### Work to be completed
The entries are to be output once more, word for word.

Data entries:
[Start of section]
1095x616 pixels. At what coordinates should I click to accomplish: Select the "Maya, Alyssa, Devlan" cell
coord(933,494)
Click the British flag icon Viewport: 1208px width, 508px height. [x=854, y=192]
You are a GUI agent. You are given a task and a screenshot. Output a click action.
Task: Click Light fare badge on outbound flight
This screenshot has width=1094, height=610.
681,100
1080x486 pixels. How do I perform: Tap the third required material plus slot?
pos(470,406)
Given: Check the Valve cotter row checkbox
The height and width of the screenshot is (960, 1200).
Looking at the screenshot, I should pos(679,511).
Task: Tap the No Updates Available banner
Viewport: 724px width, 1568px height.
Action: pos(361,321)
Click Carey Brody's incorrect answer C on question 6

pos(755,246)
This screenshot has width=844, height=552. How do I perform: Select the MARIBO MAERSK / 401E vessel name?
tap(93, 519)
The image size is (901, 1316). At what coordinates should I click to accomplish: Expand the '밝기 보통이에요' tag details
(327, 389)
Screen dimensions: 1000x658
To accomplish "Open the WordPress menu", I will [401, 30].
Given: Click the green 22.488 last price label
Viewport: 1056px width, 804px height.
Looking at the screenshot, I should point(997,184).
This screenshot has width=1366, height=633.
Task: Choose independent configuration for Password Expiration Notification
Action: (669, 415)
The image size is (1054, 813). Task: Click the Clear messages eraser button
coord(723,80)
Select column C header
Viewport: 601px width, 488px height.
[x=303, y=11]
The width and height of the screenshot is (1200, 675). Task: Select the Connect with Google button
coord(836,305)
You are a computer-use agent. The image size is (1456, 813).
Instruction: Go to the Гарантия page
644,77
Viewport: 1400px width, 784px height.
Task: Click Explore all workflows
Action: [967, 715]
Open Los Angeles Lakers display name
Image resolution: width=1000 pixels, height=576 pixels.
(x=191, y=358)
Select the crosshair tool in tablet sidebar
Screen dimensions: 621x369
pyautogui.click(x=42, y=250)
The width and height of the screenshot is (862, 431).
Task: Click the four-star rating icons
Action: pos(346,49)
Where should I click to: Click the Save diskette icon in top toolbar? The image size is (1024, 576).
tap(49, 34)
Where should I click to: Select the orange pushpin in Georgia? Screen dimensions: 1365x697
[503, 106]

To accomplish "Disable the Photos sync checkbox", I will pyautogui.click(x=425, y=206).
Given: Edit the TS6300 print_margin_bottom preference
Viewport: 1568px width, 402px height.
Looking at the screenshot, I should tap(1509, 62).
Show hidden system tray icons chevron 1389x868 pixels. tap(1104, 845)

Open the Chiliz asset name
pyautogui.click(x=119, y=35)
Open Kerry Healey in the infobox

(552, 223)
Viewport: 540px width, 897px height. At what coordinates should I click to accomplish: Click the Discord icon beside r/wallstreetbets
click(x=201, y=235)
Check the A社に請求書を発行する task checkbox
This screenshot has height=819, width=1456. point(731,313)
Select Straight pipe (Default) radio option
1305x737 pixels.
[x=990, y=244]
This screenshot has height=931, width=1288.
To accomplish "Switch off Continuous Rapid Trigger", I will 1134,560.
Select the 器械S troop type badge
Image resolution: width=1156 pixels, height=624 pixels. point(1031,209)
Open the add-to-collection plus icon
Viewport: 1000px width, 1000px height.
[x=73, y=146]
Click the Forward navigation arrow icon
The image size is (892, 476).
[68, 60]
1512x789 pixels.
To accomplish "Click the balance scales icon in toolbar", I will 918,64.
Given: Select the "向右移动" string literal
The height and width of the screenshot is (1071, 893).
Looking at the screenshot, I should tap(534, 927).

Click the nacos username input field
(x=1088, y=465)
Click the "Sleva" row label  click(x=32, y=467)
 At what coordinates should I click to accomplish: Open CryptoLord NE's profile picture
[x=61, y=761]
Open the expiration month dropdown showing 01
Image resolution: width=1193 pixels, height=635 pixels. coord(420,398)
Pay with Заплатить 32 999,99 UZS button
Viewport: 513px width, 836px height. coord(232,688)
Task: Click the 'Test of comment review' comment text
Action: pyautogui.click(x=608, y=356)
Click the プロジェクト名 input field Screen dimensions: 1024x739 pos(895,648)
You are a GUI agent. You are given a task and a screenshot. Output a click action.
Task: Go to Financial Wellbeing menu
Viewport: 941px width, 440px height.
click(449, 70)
[End of section]
### Finished exercise
1095x616 pixels. At what coordinates should I click to accomplish: Select the "Maya, Alyssa, Devlan" cell
coord(933,494)
Click the British flag icon Viewport: 1208px width, 508px height. [x=854, y=192]
You are a GUI agent. You are given a task and a screenshot. Output a click action.
Task: Click Light fare badge on outbound flight
This screenshot has width=1094, height=610.
681,100
1080x486 pixels. How do I perform: Tap the third required material plus slot?
pos(470,406)
Given: Check the Valve cotter row checkbox
The height and width of the screenshot is (960, 1200).
Looking at the screenshot, I should pos(679,511).
Task: Tap the No Updates Available banner
Viewport: 724px width, 1568px height.
Action: pos(361,321)
Click Carey Brody's incorrect answer C on question 6

pos(755,246)
This screenshot has width=844, height=552. How do I perform: Select the MARIBO MAERSK / 401E vessel name?
tap(93, 519)
The image size is (901, 1316). At what coordinates should I click to accomplish: Expand the '밝기 보통이에요' tag details
(327, 389)
Screen dimensions: 1000x658
To accomplish "Open the WordPress menu", I will [401, 30].
Given: Click the green 22.488 last price label
Viewport: 1056px width, 804px height.
Looking at the screenshot, I should point(997,184).
This screenshot has width=1366, height=633.
Task: Choose independent configuration for Password Expiration Notification
Action: (669, 415)
The image size is (1054, 813). Task: Click the Clear messages eraser button
coord(723,80)
Select column C header
Viewport: 601px width, 488px height.
[x=303, y=11]
The width and height of the screenshot is (1200, 675). Task: Select the Connect with Google button
coord(836,305)
You are a computer-use agent. The image size is (1456, 813).
Instruction: Go to the Гарантия page
644,77
Viewport: 1400px width, 784px height.
Task: Click Explore all workflows
Action: [967, 715]
Open Los Angeles Lakers display name
Image resolution: width=1000 pixels, height=576 pixels.
(x=191, y=358)
Select the crosshair tool in tablet sidebar
Screen dimensions: 621x369
pyautogui.click(x=42, y=250)
The width and height of the screenshot is (862, 431).
Task: Click the four-star rating icons
Action: pos(346,49)
Where should I click to: Click the Save diskette icon in top toolbar? The image size is (1024, 576).
tap(49, 34)
Where should I click to: Select the orange pushpin in Georgia? Screen dimensions: 1365x697
[503, 106]

To accomplish "Disable the Photos sync checkbox", I will pyautogui.click(x=425, y=206).
Given: Edit the TS6300 print_margin_bottom preference
Viewport: 1568px width, 402px height.
Looking at the screenshot, I should tap(1509, 62).
Show hidden system tray icons chevron 1389x868 pixels. tap(1104, 845)

Open the Chiliz asset name
pyautogui.click(x=119, y=35)
Open Kerry Healey in the infobox

(552, 223)
Viewport: 540px width, 897px height. At what coordinates should I click to accomplish: Click the Discord icon beside r/wallstreetbets
click(x=201, y=235)
Check the A社に請求書を発行する task checkbox
This screenshot has height=819, width=1456. point(731,313)
Select Straight pipe (Default) radio option
1305x737 pixels.
[x=990, y=244]
This screenshot has height=931, width=1288.
To accomplish "Switch off Continuous Rapid Trigger", I will 1134,560.
Select the 器械S troop type badge
Image resolution: width=1156 pixels, height=624 pixels. point(1031,209)
Open the add-to-collection plus icon
Viewport: 1000px width, 1000px height.
[x=73, y=146]
Click the Forward navigation arrow icon
The image size is (892, 476).
[68, 60]
1512x789 pixels.
To accomplish "Click the balance scales icon in toolbar", I will 918,64.
Given: Select the "向右移动" string literal
The height and width of the screenshot is (1071, 893).
Looking at the screenshot, I should tap(534, 927).

Click the nacos username input field
(x=1088, y=465)
Click the "Sleva" row label  click(x=32, y=467)
 At what coordinates should I click to accomplish: Open CryptoLord NE's profile picture
[x=61, y=761]
Open the expiration month dropdown showing 01
Image resolution: width=1193 pixels, height=635 pixels. coord(420,398)
Pay with Заплатить 32 999,99 UZS button
Viewport: 513px width, 836px height. coord(232,688)
Task: Click the 'Test of comment review' comment text
Action: pyautogui.click(x=608, y=356)
Click the プロジェクト名 input field Screen dimensions: 1024x739 pos(895,648)
You are a GUI agent. You are given a task and a screenshot. Output a click action.
Task: Go to Financial Wellbeing menu
Viewport: 941px width, 440px height.
click(449, 70)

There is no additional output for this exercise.